OBJECTIF VISÉ A
D'après la chronique, quel est le titre du premier album de Dwarrowdelf ?
OBJECTIF VISÉ B
Dans la liste, modifiez les lignes allant de celle qui contient « You are a GUI » jusqu'à celle qui contient « coord(30,455) » : remplacez « bar chart » par « histogram » sans rien changer d'autre. Redonnez uniquement ces lignes, sans les images.

··· TEXTE FOURNI

Dwarrowdelf – Of dying lights

Si je vous dis que je vais vous parler d’un projet de metal atmosphérique et épique tendant vers le black metal, avec des synthés et un univers tiré de celui de Tolkien… Oui, vous allez me dire que c’est déjà entendu, et que de toute façon personne ne fera mieux que Summoning (et je ne peux qu’être d’accord). Si en plus je vous dis que ce deuxième album fait suite à un premier sorti il y a même pas un an, il y a de quoi vous donner quelques a priori … C’est là que Dwarrowdelf va vous prendre au dépourvu, vous prouver que quantité peut aller avec qualité et qu’il est encore possible de proposer quelque chose d’intéressant dans une scène en pleine explosion.

Projet solo du britanique Tom O’Dell, Dwarrowdelf nous propose donc son second album, Of Dying Lights. Celui-ci arrive après un The Sons of Fëanor sorti en avril dernier, déjà très bon mais dans une pure veine Summoning ou Caladan Brood. Cette deuxième tentative, cependant, semble avoir trouvé un réel équilibre entre hommage à ses inspirations et création d’une musique personnelle.

Les guitares et les claviers atmosphériques qui vous accueillent dès les premières secondes d’ « Arien » sont familiers, mais ils prennent le temps de poser le décor. Une mélodie se fait vite entendre, assez lumineuse tout en gardant un aspect mélancolique. La batterie rentre en jeu, on croit entendre quelques notes de harpe… Les trois premières minutes du morceau sont là pour vous emporter dans le monde de Tolkien, qu’on connaît déjà si bien mais qu’on aime tant redécouvrir. Le tableau se dessine, Dwarrowdelf prend son temps pour nous poser le décor pendant ces trois minutes, sans jamais les rendre ennuyeuses malgré leur caractère très paisible et atmosphérique. Et c’est baigné dans ce halo de lumière, alors que vous ne l’attendiez pas vraiment, que la voix de Tom O’Dell vient vous cueillir. Chaleureuse, elle ne fait qu’embellir la scène par sa douceur mélancolique.

······
··· DOCUMENTS SOURCES

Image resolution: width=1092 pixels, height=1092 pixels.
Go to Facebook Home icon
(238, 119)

······
··· DOCUMENTS SOURCES

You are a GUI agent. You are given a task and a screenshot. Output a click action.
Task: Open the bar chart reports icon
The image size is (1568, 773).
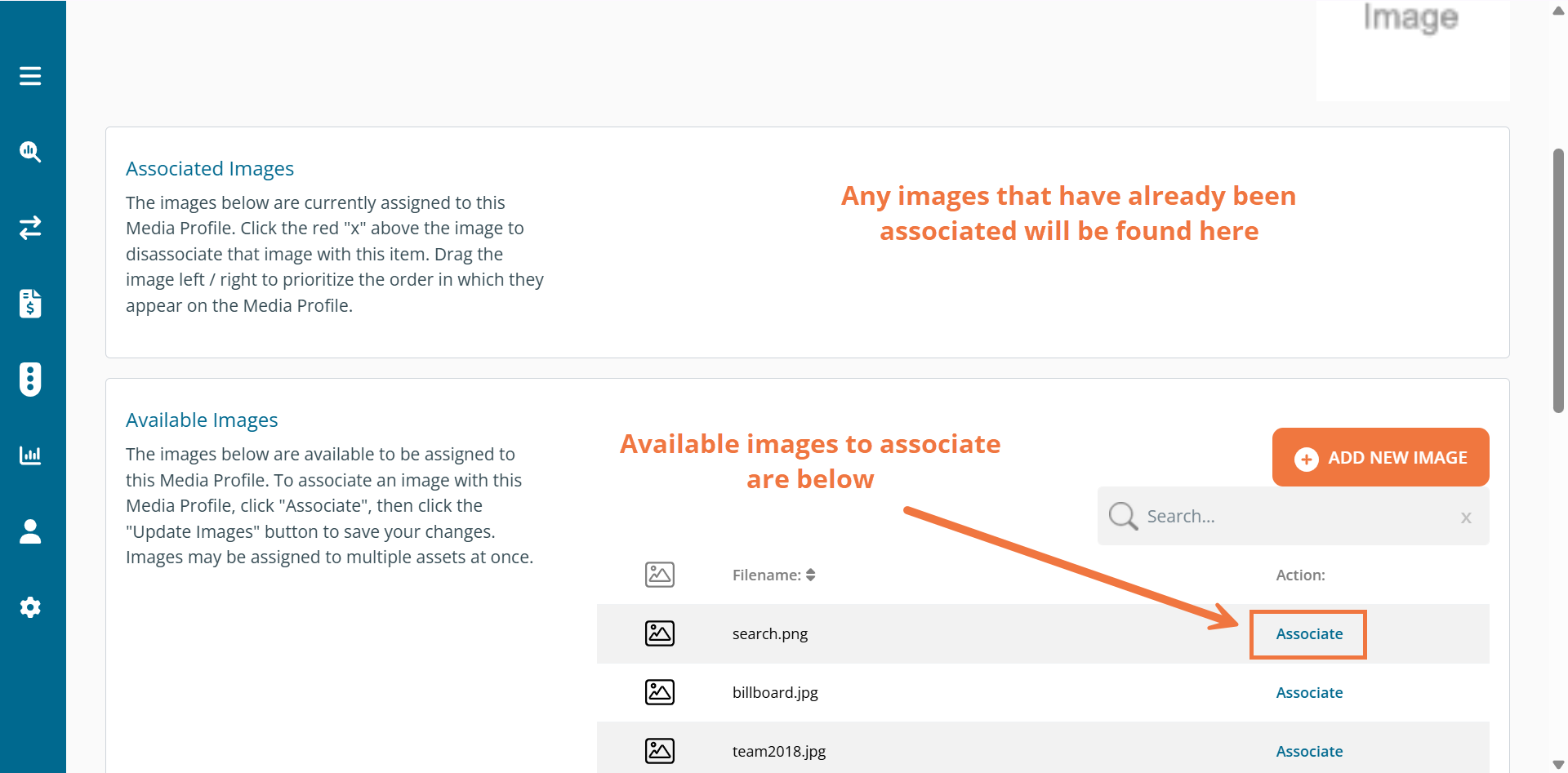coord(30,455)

······
··· DOCUMENTS SOURCES

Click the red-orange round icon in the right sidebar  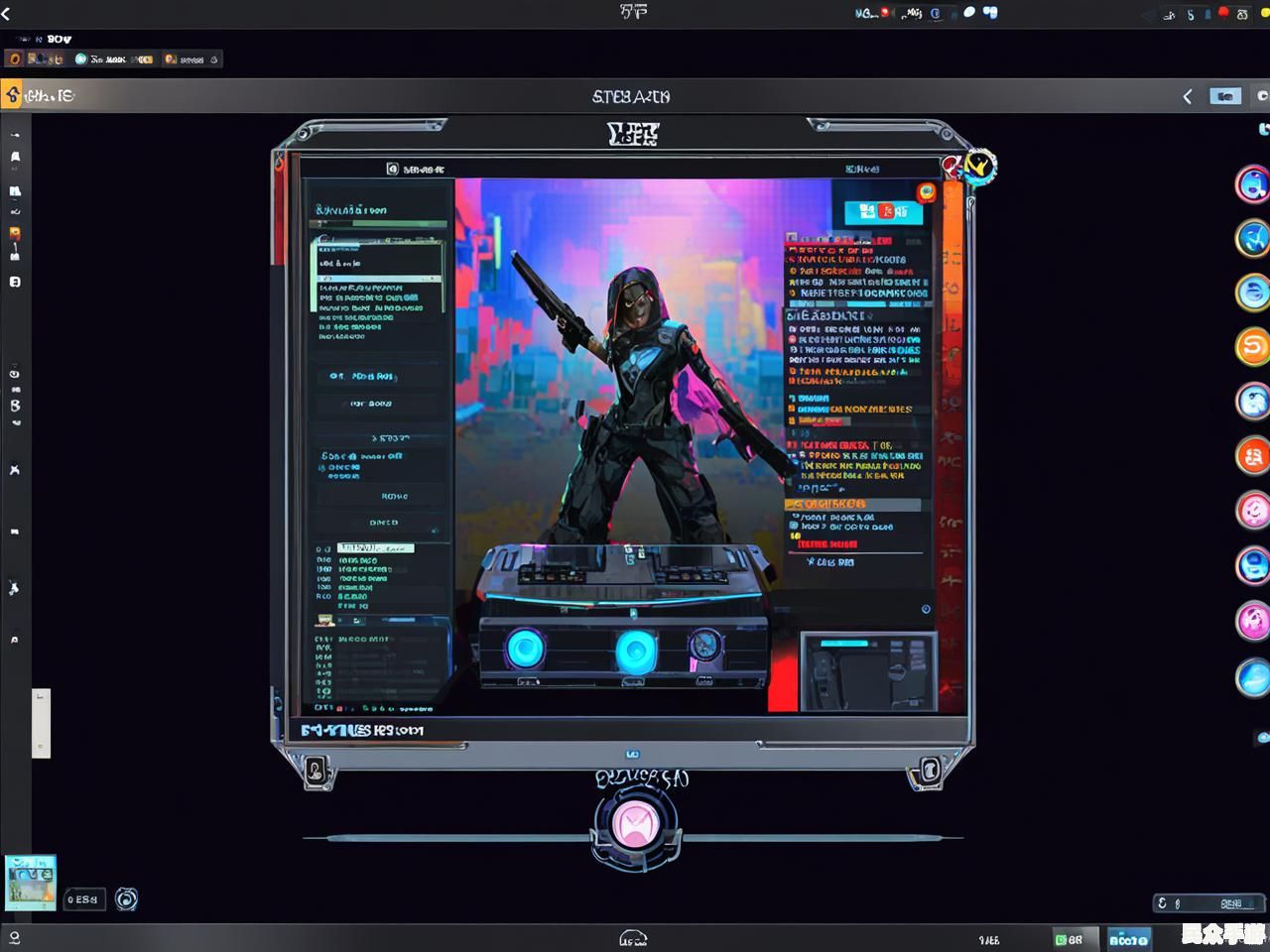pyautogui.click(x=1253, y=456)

······

RÉSULTAT OBTENU A
The Sons of Fëanor.

RÉSULTAT OBTENU B
You are a GUI agent. You are given a task and a screenshot. Output a click action.
Task: Open the histogram reports icon
The image size is (1568, 773).
coord(30,455)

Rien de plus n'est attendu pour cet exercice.